──────── SOURCE DATA

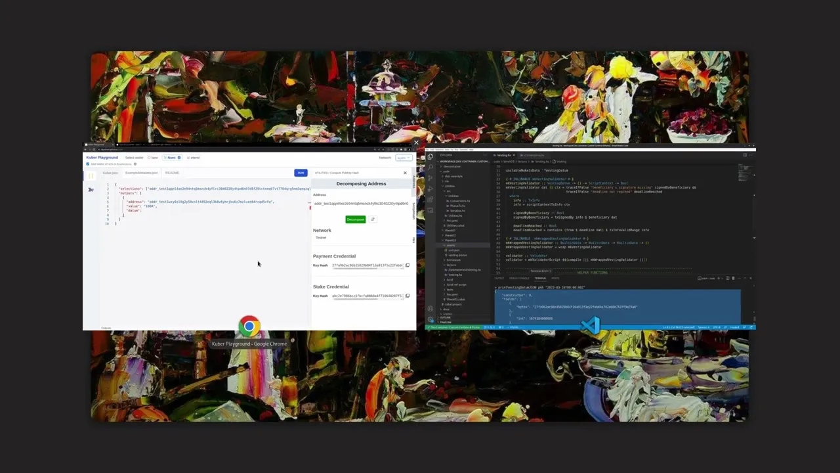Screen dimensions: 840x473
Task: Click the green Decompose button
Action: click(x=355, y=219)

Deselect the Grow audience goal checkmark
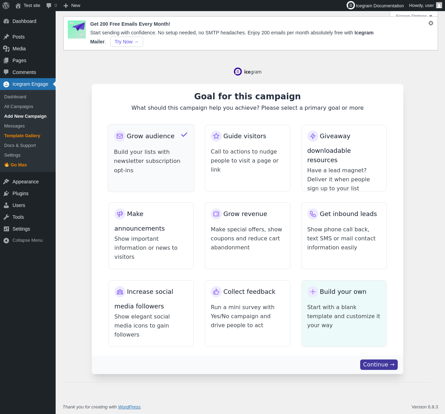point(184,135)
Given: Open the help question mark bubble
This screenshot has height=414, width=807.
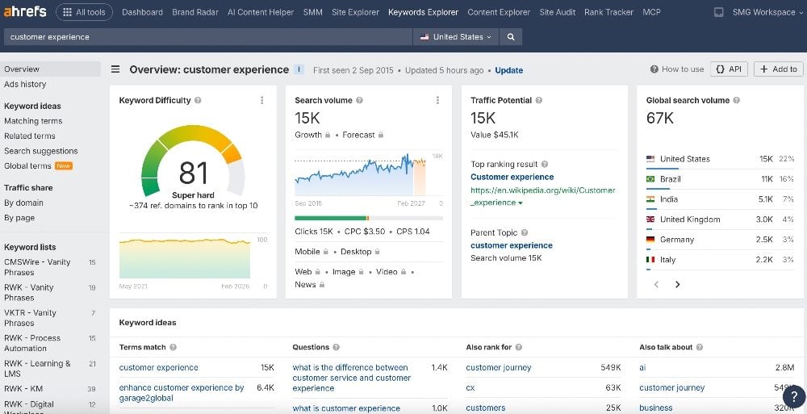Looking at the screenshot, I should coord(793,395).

────────────────
──────── SOURCE DATA

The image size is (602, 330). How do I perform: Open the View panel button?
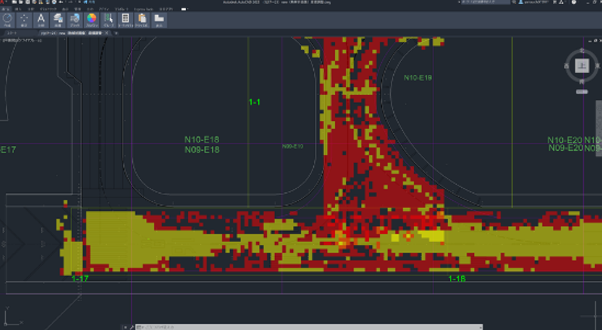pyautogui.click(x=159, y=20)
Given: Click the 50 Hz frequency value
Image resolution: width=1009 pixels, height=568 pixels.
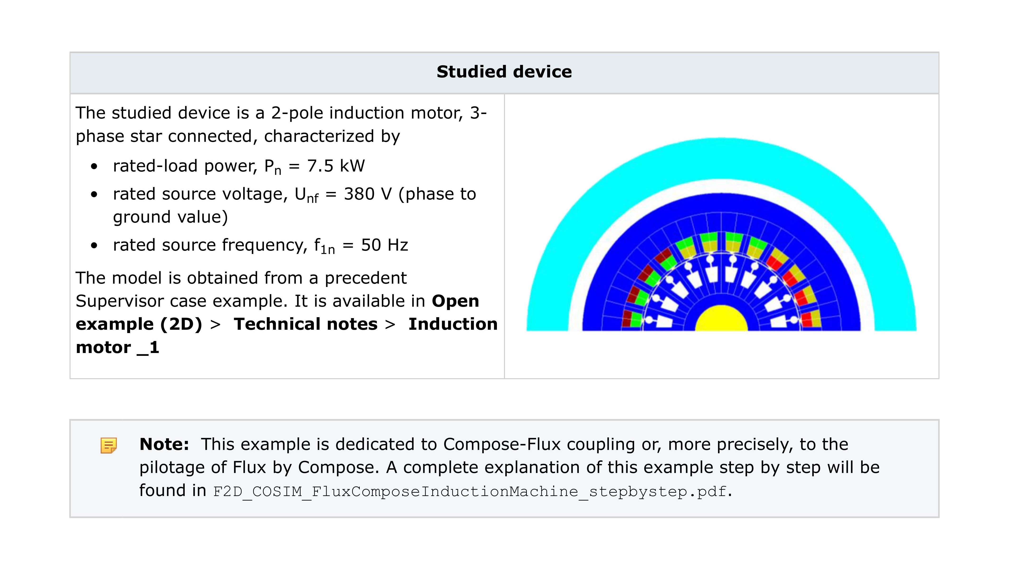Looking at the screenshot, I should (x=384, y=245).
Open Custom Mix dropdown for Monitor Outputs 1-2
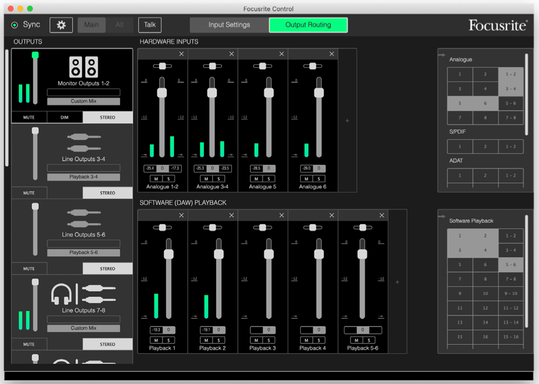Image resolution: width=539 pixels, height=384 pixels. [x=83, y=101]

────────────────
──────── SOURCE DATA

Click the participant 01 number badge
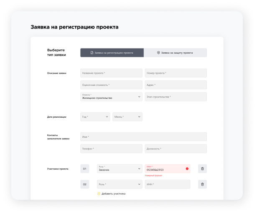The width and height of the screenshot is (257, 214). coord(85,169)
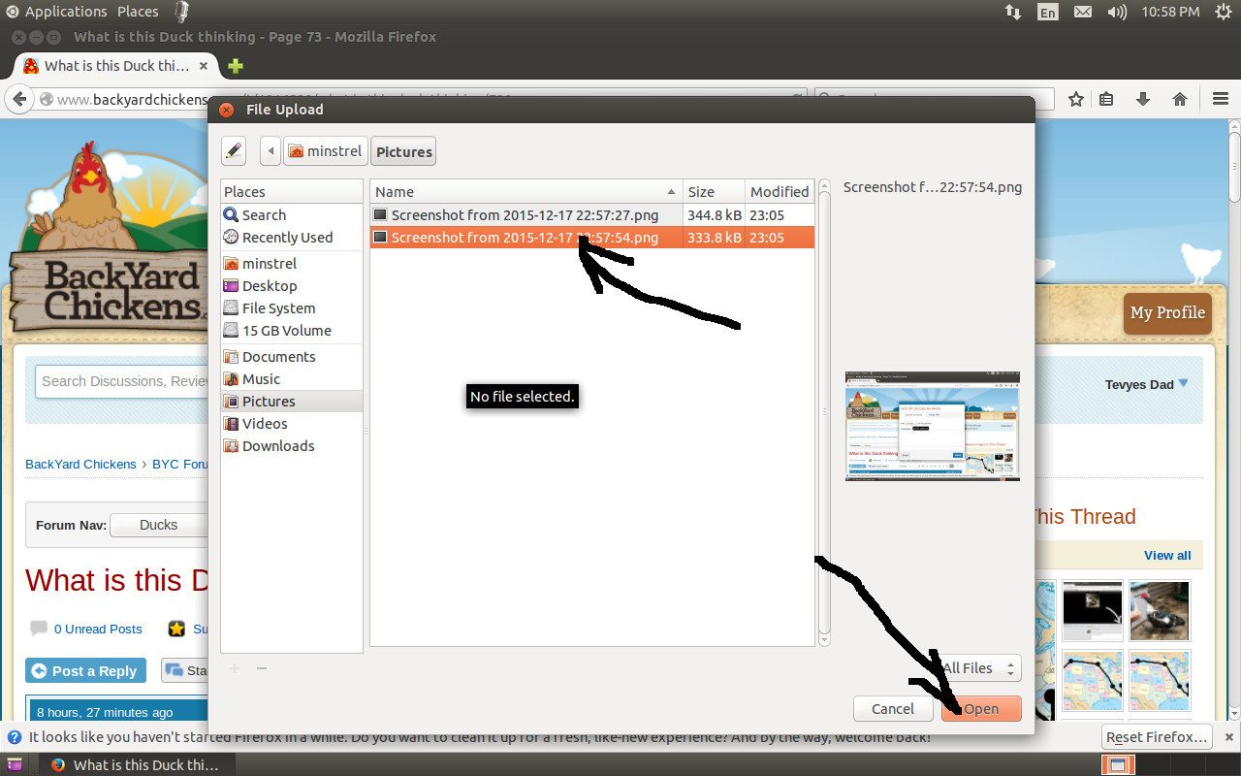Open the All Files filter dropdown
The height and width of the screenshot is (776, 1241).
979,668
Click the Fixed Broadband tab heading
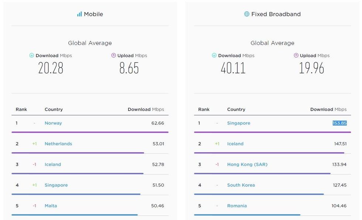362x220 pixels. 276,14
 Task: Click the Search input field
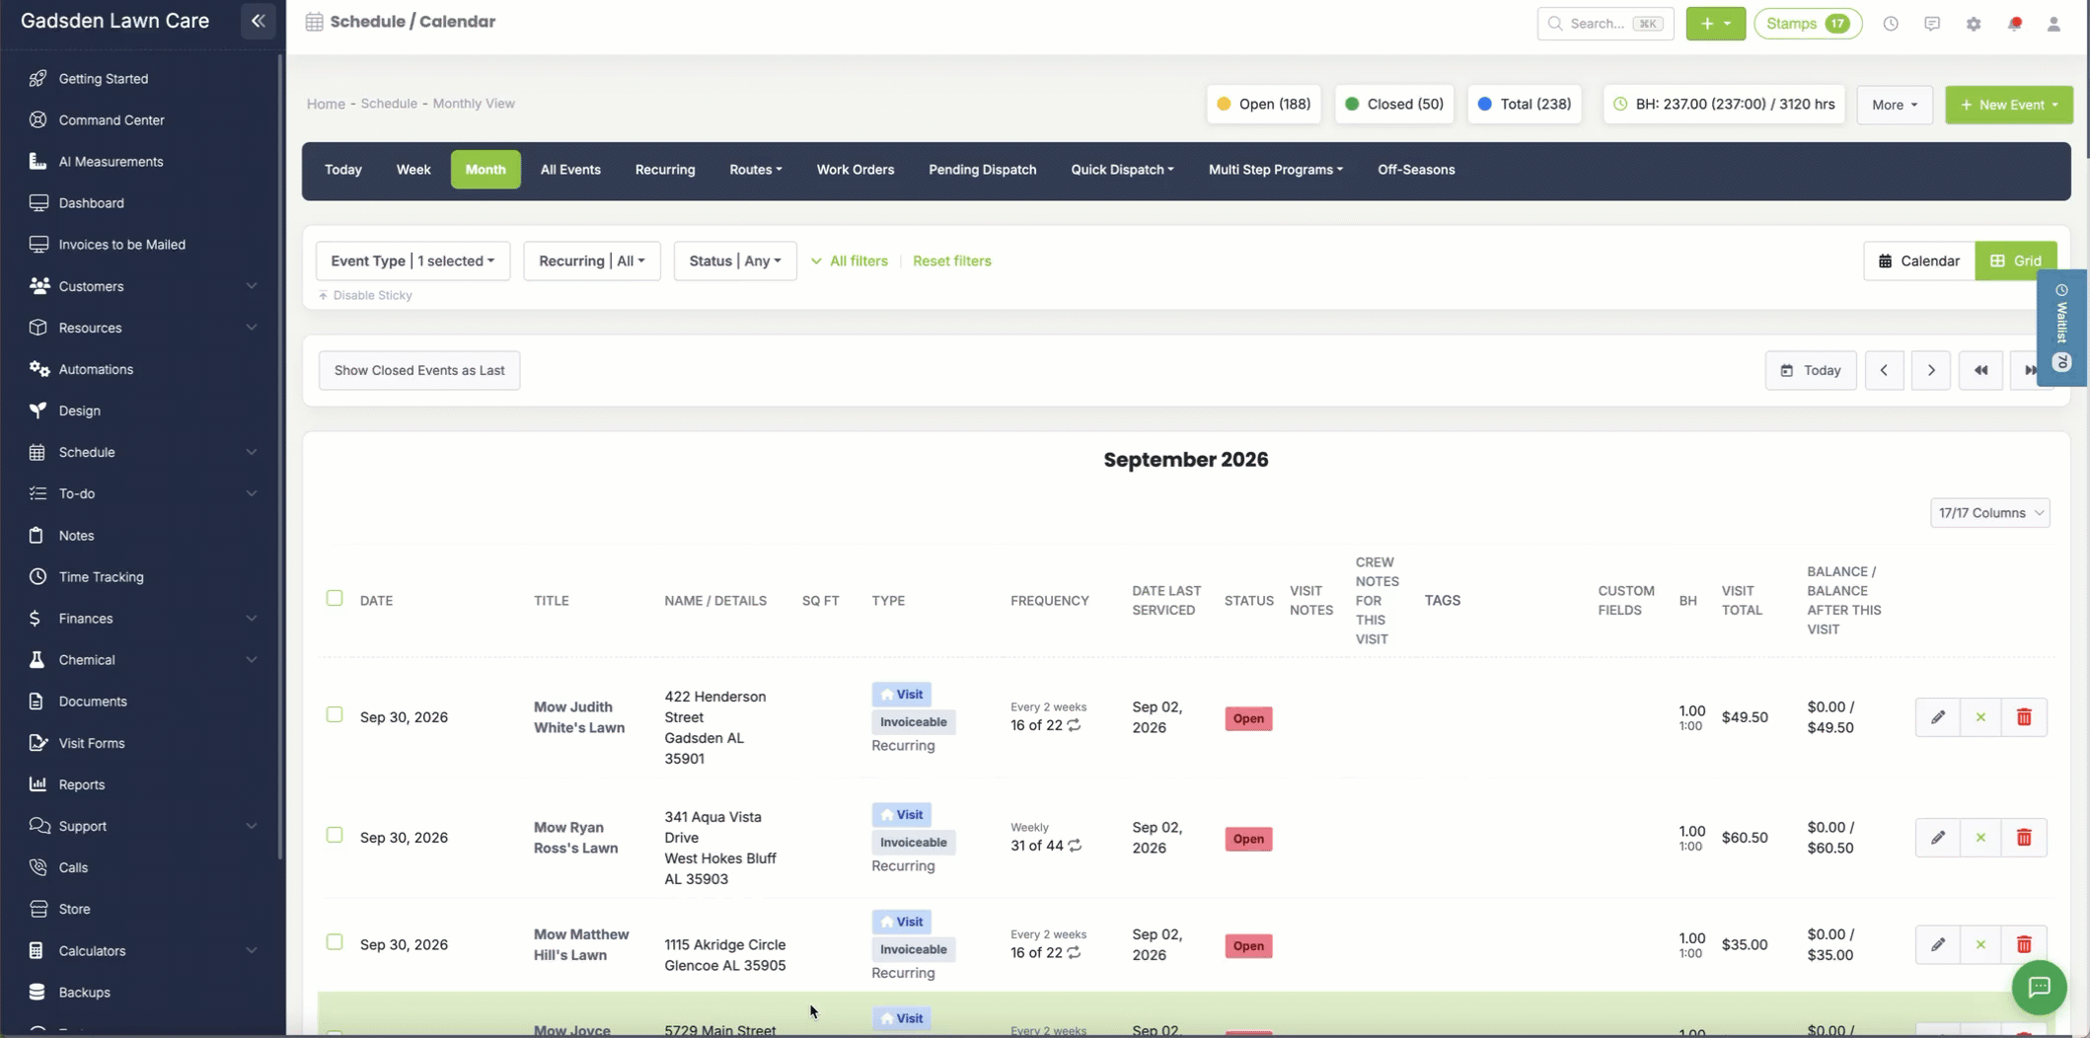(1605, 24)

────────────────

# WHAT IS EXPECTED:
Whenever the string "Given" appears on a line of the material, that line counts; report the count and nothing else.

# ANSWER TO THE PROBLEM:
2